Violence was hardly a common reaction that Koray had displayed since moving to the Sanctum, but she was terribly close to throttling her best friend. The Moon was only half waning, which usually provided just enough light for her to read by, but just as the words came into focus, she saw Tynan flick his fingers in her periphery. The pages were overtaken by an abysmal shadow that had her stomach lurching at its depth.
“Stop doing that,” she hissed as she turned the page.
Tynan’s voice was painfully monotone as he said, “I didn’t bring you up here to read. I brought you up here to rest.”
“I took a catnap on the way up here.”
“Doesn’t count.”
“Since when is that not resting?”
The book in her hands thudded shut as she rose to grab a different one. Keeping her footsteps light, she moved towards her bookshelf…only to see it go up in darkness. How was he doing this with his eyes closed?
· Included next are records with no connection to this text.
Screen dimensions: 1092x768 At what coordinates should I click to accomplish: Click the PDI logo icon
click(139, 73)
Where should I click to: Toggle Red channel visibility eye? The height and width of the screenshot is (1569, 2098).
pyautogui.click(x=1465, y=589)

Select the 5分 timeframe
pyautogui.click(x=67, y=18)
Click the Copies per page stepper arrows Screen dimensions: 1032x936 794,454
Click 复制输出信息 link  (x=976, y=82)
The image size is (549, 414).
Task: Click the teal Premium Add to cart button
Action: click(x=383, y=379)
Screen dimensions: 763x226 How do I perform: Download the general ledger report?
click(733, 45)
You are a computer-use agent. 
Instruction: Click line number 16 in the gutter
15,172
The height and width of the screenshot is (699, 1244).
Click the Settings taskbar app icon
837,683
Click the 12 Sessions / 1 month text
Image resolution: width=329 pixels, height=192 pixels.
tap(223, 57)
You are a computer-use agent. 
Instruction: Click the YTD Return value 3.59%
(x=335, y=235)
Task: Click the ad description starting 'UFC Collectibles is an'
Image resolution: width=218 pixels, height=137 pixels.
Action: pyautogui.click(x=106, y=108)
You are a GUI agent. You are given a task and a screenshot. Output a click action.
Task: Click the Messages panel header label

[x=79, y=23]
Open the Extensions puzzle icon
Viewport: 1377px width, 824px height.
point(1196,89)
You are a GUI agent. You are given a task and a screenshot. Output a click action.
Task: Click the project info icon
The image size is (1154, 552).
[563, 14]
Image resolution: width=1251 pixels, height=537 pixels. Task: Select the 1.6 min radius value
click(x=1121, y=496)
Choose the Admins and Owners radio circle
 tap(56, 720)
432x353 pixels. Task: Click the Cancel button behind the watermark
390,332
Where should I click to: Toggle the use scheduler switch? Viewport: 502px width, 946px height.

“Since you’ve likely gone an entire day and a half without real sleep,” Tynan stated as he lowered his hand back down to his chest.
“You don’t sleep.”
A smirk appeared on his lips. “Different circumstances.”
Where her frustration would usually flood her veins with the chilliness of her magic, there was only her blood pumping through her veins. A glance at her door showed her the threads of wards that were barely holding, a realization that had her conceding. “Fine, I’ll try to rest, but…”
A bump at the back of her knees had her turning to see Arctos determined to push her towards her bed. When she remained, he bumped her palm with his nose and began to whine.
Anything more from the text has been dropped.